Needless to say, I never made it to the office on Monday. This means more double-booked clinic appointments and hellish clinic days for me. Bleargh. It also means that I got a late evening phone call by a patient I have yet to see (her appointment was cancelled because I was dealing with emergencies). She was really very nasty, demanding that I order her another h.cg level, since she hadn't had one in 2 whole weeks and she was having some cramping. She was having no bleeding or spotting. I tried to explain that another single level would not tell me anything about the status of her pregnancy, and if she was concerned about the pain to go to the ER. Otherwise, I told her I would order an ultrasound in the morning (US department goes home around 9 pm, and suffice it to say her call was later than this.) She was still supremely pissed off when she hung up the phone because I had the unmitigated gall to cancel her first OB appointment due to other people's emergencies. Frigging shame on me. One day, I shall manage to be in all areas simultaneously, so as not to upset such delicate sensibilities.

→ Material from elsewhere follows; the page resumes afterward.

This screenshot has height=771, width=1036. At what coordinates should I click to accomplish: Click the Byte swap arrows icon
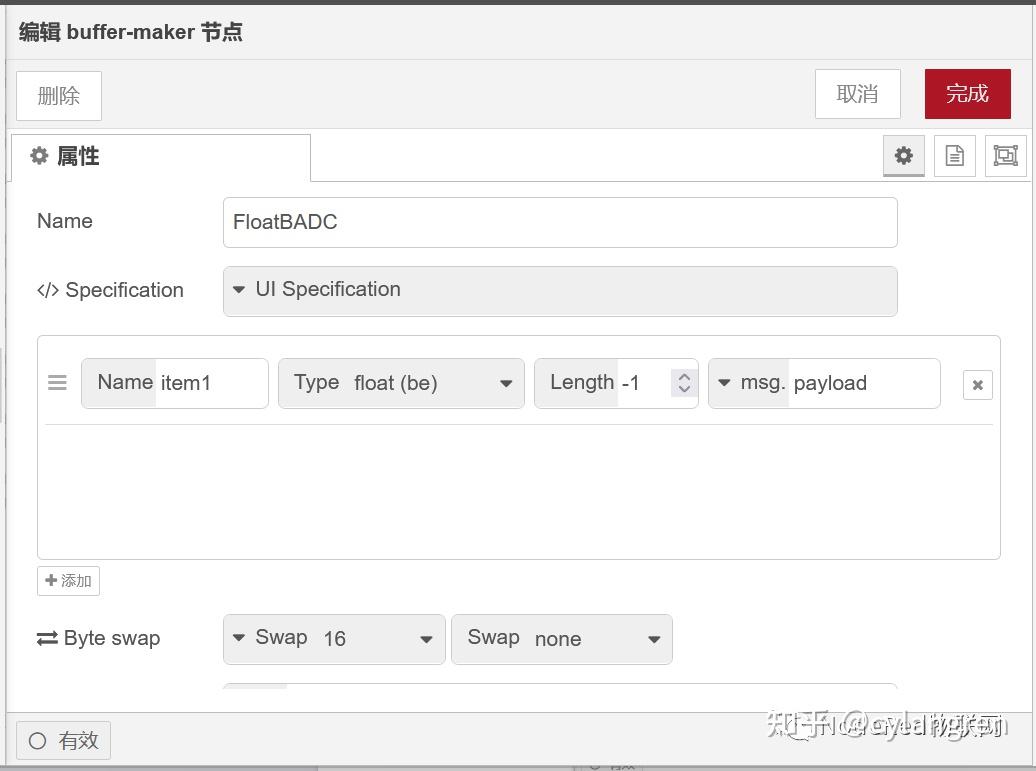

(Before I get flamed, yes, I know she is worried. I understand this. Cramping can be scary, but it is also a normal early pregnancy symptom. She has already had 4 normally doubling betas and an ultrasound that shows a viable intrauterine gestation. I am not without compassion, but I recognize obsession when I see it. She is only 7 weeks, and it is going to be a looooonnnggg pregnancy at this rate. Maybe I'll transfer her to high risk? Tempting.)
As for Body for Life? This is day two. I'm doing pretty well with staying with the eating plan...except for getting all of those meals into a day. (Seriously, I barely have time to pee, much less eat every 2 hours). Right now I am procrastinating my upper body workout in favor of writing this blog, and dreaming about what I am going to eat on my "free day." Somehow, I don't think that this is the way it is supposed to go. Ah well. Enough rambling for the day, I've got surgery charts to dictate for tomorrow.